ESPAÑA Y FRANCIA 1931-1936

La proclamación de la República española, en la que no se derramó ni una gota de sangre, fue acogida con gran entusiasmo. El rey se marchó sin más.

Pero la alegría, que en un principio parecía general, se ensombreció rápidamente para dejar paso a la inquietud primero y, después a la angustia. Durante los cinco años que precedieron a la guerra civil, viví, en un principio, en París, en un apartamento de la rue Pascal, y me ganaba la vida haciendo doblajes para la «Paramount». Después, a partir de 1934, me instalé en Madrid.

Nunca he viajado por placer. Esa afición por el turismo, tan difundida a mi alrededor, me es desconocida. No experimento ninguna curiosidad por los países que no conozco y que nunca conoceré. Por el contrario, me gusta volver a los sitios en los que he vivido y a los que me atan los recuerdos.

El vizconde de Noailles era cuñado del príncipe de Ligne (gran familia belga). Sabedor de que el único país que entonces me atraía eran las islas de los mares del Sur, la Polinesia, y creyendo advertir en mí una vena de explorador, me dijo que, por iniciativa de su cuñado, gobernador general del Congo belga, se estaba organizando una expedición sensacional que se disponía a atravesar todo el África negra, desde Dakar hasta Djibuti, con antropólogos, geógrafos, zoólogos, unas doscientas o trescientas personas. ¿Querría yo realizar el documental de la expedición? Había que observar cierta disciplina militar y abstenerse de fumar durante los desplazamientos de la columna. Por lo demás, estaría en libertad de filmar lo que quisiera.

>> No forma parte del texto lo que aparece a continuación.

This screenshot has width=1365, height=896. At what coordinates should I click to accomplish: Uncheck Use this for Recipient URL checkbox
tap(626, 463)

Rehusé. No me atraía África. Hablé de ello con Michel Leiris, que hizo el viaje en mi lugar y se trajo de él
L’Afrique fantôme
.

Participé en las actividades del grupo surrealista hasta 1932. Aragon, Pierre Unik, Georges Sadoul y Maxime Alexandre se apartaron del movimiento para unirse al partido comunista. Éluard y Tzara los imitarían algún tiempo después.

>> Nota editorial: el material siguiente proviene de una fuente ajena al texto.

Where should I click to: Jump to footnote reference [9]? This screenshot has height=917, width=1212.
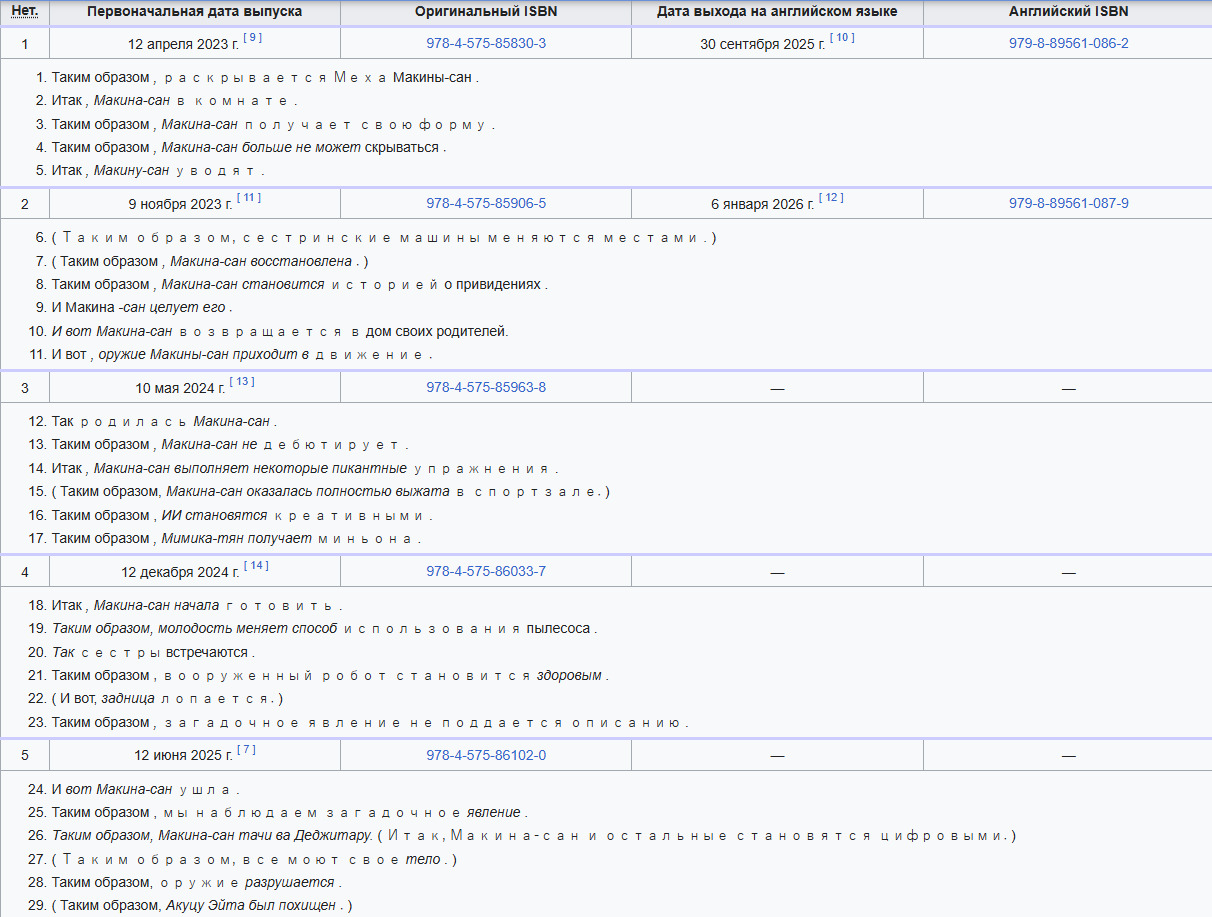point(253,38)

Aunque fui un gran simpatizante del partido y formé parte de la Asociación de Escritores y Artistas Revolucionarios, sección de Cine, nunca me adherí a él. No me gustaban las larguísimas reuniones de la AEAR, a las que a veces asistía con Hernando Viñes. Era impaciente por naturaleza y no podía soportar el orden del día, las interminables consideraciones ni el espíritu celular.

En esto me parecía a André Breton. Al igual que todos los surrealistas, también él coqueteó con el partido comunista, que en aquel entonces ofrecía a nuestros ojos una posibilidad de revolución. Pero en la primera reunión a la que asistió le pidieron que redactara un informe minucioso sobre la industria italiana del carbón. Y él decía, desilusionado: «Que me pidan informes sobre algo que yo pueda conocer, ¡pero no sobre el carbón!»

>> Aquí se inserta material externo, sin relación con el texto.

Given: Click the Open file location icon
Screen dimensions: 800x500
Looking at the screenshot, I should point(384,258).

Durante una reunión de la mano de obra extranjera que se celebró en Montreuil- sous-Bois, en las afueras de París, en 1932, me encontré en presencia de Casanellas, uno de los presuntos asesinos de Dato, jefe del Gobierno. Se había refugiado en Rusia, donde fue nombrado coronel del Ejército Rojo y ahora estaba en Francia clandestinamente.

Como la reunión se alargaba y yo me aburría, me levanté para marcharme, Uno de los asistentes me dijo entonces:

—Si te vas y detienen a Casanellas, será que lo has denunciado tú.

Volví a sentarme.

Casanellas se mató en un accidente de moto, cerca de Barcelona, antes de que estallara la guerra en España.

Además de las disensiones políticas, contribuía también a alejarme del surrealismo una cierta inclinación hacia el esnobismo de lujo que advertía en él.

La primera vez, me sorprendió mucho ver en el escaparate de una librería del boulevard Raspail las fotografías de Breton y Éluard (supongo que con motivo de
L’Immaculée Conception
). Cuando les hablé de ello, me dijeron que tenían perfecto derecho a dar realce a sus obras.